The ostensible plot involves a retired British doctor and Flaubert aficionado, Geoffrey Braithwaite, touring through France in search of the answer to a mystery: which of two ancient stuffed parrots claiming to be so is actually the one that stood on Flaubert’s desk while he wrote A Simple Heart? What, in a nutshell, is the inspiration for genius, appeared to be the question to which Braithwaite was seeking an answer. But what the asynchronous narrative slowly reveals is that Braithwaite believes understanding Flaubert’s life and inspirations will help him understand his own domestic story – one that has the small, sad dimensions of a Flaubertian tragedy.

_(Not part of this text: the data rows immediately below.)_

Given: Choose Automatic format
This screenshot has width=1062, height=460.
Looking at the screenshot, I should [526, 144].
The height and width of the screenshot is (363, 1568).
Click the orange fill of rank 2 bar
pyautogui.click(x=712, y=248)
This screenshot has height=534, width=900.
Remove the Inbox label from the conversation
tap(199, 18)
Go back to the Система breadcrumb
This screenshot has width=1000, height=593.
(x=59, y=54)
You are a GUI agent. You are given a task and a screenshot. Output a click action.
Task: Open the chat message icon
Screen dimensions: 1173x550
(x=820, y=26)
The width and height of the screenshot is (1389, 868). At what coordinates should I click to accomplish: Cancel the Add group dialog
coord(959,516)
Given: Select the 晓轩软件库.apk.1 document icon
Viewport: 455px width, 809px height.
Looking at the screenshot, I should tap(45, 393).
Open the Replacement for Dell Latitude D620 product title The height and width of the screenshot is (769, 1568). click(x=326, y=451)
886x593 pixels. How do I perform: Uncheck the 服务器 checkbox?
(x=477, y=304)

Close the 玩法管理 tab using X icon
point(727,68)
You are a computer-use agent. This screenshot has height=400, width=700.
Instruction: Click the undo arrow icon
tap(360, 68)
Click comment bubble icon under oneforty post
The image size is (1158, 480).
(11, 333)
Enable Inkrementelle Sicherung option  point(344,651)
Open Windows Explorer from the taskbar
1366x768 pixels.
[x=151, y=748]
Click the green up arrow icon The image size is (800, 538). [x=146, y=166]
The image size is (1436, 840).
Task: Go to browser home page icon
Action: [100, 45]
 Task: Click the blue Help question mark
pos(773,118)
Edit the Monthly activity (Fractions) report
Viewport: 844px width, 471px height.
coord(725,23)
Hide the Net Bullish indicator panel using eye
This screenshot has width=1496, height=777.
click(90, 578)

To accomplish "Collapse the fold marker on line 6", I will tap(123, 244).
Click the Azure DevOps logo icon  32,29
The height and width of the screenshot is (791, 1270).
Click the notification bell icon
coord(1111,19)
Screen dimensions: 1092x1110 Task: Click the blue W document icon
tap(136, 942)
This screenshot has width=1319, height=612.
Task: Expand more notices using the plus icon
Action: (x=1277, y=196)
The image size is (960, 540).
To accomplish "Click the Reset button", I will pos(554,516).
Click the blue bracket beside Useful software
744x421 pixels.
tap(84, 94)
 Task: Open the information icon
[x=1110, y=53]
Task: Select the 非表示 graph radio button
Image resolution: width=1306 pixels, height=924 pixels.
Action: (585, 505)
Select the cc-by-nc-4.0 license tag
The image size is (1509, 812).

The book was slow-going, but it wasn’t as heavy as it sounds. In fact, there are quite a few very funny bits. One of the most interesting chapters in the book is entitled “Braithwaite’s Dictionary of Accepted Ideas,” which encapsulates the conventional wisdom about Flaubert and his work with tongue-in-cheek encyclopedia entries:
WHORES: Necessary in the nineteenth century for the contraction of syphilis, without which no one could claim genius. Wearers of the red badge of courage include Flaubert, Daudet, Maupassant, Jules de Goncourt, Baudelaire, etc. Were there any writers unafflicted by it? If so, they were probably homosexual. (Kindle location 2525)The book is beautifully written, I’ll say that. But there was something of Joyce’s Ulysses in this to me, so think with literary illusions that I couldn’t get a fix on the book I was actually supposed to be reading. The book ought to come with The Parrot as a pre-req – maybe I would have understood it that way!